MET support is provided through the METplus GitHub Discussions Forum. We will endeavor to respond to requests for help in a timely fashion. In addition, information about MET and tools that can be used with MET are provided on the MET web page.

We welcome comments and suggestions for improvements to MET, especially information regarding errors. Comments may be submitted using the MET Feedback form available on the MET website. In addition, comments on this document would be greatly appreciated. While we cannot promise to incorporate all suggested changes, we will certainly take all suggestions into consideration.

-help and -version command line options are available for all of the MET tools. Typing the name of the tool with no command line options also produces the usage statement.

The MET package is a “living” set of tools. Our goal is to continually enhance it and add to its capabilities. Because our time, resources, and talents are limited, we welcome contributed code for future versions of MET. These contributions may represent new verification methodologies, new analysis tools, or new plotting functions. For more information on contributing code to MET, please create a post in the METplus GitHub Discussions Forum.

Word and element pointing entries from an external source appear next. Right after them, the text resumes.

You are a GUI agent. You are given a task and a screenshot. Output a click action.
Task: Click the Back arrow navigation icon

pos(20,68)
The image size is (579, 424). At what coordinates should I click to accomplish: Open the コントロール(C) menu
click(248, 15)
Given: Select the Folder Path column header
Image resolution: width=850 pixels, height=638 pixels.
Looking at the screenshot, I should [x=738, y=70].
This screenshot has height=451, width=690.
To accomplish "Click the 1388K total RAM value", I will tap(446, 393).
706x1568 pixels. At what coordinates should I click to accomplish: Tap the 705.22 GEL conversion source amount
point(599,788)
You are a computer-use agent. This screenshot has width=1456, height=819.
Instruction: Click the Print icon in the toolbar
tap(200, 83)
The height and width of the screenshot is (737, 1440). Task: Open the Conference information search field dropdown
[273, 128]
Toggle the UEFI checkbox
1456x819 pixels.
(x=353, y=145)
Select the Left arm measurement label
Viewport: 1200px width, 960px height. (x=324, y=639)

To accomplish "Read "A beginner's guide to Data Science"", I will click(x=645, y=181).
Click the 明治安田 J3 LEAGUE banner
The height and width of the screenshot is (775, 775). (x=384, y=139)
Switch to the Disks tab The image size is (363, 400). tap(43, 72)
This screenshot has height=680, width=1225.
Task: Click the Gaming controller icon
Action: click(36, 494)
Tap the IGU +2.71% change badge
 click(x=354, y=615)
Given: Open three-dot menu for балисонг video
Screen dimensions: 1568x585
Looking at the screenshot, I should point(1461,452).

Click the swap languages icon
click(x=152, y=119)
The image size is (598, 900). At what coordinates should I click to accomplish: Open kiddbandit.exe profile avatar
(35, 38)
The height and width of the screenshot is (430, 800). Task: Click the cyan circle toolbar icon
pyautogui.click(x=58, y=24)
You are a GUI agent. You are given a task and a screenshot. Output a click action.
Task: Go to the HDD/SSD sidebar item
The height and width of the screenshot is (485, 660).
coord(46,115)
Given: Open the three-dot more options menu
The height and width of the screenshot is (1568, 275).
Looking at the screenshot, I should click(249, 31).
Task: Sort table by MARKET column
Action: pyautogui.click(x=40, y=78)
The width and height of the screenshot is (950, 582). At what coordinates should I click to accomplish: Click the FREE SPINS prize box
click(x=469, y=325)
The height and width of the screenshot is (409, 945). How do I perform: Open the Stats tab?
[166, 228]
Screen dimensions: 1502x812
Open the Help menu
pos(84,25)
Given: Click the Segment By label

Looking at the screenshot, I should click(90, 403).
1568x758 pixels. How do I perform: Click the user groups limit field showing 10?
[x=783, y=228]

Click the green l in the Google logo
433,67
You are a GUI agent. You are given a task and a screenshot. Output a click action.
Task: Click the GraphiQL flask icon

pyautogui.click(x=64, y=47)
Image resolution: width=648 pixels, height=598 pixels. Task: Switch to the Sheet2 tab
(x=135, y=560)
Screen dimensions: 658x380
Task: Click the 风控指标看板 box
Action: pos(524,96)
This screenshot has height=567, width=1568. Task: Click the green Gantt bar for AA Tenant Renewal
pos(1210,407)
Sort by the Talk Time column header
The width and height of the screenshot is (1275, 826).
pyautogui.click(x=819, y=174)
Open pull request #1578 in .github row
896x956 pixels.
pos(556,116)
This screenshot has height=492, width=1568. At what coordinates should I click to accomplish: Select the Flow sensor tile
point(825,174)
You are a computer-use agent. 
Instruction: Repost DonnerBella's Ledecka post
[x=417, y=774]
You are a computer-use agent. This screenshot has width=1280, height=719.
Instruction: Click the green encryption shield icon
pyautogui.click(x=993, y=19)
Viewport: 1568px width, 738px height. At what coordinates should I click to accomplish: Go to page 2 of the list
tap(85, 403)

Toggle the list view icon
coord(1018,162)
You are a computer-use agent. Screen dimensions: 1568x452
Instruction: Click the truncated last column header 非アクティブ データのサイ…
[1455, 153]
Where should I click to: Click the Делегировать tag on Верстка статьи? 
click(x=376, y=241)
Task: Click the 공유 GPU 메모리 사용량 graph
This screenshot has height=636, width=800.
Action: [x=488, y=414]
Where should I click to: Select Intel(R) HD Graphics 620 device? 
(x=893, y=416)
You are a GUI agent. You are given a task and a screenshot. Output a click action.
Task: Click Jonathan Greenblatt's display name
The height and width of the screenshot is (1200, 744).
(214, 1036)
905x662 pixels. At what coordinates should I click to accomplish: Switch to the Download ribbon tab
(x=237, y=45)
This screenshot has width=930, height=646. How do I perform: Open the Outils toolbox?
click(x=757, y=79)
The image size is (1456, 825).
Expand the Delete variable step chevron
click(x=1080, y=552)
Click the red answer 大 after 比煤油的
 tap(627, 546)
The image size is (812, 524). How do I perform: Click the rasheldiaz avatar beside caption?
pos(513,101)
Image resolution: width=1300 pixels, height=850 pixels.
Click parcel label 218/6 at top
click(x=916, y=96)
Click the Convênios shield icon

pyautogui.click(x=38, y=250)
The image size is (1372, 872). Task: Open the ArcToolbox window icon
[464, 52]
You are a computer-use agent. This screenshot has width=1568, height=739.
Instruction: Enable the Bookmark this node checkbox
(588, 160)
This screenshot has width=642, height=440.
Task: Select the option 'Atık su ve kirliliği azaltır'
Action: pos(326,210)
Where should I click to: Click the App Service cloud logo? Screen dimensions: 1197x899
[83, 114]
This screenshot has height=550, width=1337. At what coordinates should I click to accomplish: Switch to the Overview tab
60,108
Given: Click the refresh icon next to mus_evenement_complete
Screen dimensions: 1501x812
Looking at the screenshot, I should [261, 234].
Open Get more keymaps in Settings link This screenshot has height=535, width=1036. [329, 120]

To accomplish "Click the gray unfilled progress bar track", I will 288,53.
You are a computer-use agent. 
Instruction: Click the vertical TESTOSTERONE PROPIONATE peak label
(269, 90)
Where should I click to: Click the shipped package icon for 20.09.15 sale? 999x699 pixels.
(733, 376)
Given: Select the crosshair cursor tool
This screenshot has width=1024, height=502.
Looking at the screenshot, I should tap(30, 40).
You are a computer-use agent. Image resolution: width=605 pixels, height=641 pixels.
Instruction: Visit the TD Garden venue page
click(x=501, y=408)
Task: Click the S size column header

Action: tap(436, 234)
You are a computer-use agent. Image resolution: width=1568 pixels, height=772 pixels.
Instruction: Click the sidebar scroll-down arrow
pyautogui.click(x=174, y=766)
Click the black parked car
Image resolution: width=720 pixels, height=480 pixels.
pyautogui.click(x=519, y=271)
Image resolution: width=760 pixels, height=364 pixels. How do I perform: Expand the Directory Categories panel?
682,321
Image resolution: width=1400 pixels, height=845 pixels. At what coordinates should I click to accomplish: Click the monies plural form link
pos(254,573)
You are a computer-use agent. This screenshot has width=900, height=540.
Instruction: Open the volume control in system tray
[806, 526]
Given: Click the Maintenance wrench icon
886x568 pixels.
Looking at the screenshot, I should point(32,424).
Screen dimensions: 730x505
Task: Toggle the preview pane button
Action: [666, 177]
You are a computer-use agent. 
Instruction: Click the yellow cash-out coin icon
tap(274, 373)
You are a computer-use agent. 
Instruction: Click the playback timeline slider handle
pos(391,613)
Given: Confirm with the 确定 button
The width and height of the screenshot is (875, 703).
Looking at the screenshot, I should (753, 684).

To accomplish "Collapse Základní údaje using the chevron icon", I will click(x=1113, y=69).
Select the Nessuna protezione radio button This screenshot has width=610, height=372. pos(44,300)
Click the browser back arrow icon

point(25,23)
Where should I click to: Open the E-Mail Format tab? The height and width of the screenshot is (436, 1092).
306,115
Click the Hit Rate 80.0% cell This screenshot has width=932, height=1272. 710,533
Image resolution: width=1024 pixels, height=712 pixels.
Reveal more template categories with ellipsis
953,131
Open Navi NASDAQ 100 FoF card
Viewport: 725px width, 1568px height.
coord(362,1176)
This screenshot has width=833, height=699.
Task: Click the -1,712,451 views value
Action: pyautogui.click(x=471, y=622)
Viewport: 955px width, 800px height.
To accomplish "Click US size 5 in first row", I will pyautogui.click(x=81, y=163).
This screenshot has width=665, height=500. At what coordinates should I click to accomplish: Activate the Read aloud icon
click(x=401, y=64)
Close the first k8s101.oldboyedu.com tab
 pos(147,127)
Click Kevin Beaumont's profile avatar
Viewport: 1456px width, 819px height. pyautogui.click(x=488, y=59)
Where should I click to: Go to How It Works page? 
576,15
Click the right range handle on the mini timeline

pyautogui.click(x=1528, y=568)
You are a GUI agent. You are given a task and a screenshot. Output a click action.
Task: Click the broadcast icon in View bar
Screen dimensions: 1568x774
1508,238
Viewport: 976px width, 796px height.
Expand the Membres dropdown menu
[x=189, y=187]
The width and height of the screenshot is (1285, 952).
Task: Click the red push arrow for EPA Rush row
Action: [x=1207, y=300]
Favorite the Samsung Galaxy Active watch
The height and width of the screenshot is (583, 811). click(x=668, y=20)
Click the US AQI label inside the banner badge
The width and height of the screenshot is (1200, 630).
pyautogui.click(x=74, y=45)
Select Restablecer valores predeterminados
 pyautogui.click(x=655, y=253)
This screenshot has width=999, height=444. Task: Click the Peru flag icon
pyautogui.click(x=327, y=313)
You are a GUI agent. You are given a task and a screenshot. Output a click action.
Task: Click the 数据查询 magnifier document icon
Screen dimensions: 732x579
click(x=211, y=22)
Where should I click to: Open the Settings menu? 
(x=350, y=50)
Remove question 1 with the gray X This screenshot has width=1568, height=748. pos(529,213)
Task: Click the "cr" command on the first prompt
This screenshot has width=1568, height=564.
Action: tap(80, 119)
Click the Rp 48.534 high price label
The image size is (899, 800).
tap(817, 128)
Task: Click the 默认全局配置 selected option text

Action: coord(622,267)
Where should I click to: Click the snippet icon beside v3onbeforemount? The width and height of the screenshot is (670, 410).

1.7. Fortify and SonarQube

Requirements from various government agencies that use MET have resulted in our code being analyzed by both the Fortify and SonarQube static source code analysis tools. Fortify and SonarQube analyze source code to identify for security risks, memory leaks, uninitialized variables, and other such weaknesses and bad coding practices. They categorize issue as low priority, high priority, or critical, and report these issues back to the developers for them to address. The goal is to drive the counts of both high priority and critical issues down to zero.

The MET developers are pleased to report that Fortify reports zero critical issues in the MET code. Users of the MET tools who work in high security environments can rest assured about the possibility of security risks when using MET, since the quality of the code has now been vetted by unbiased third-party experts. The MET developers continue using Fortify routinely to ensure that the critical counts remain at zero and to further reduce the counts for lower priority issues.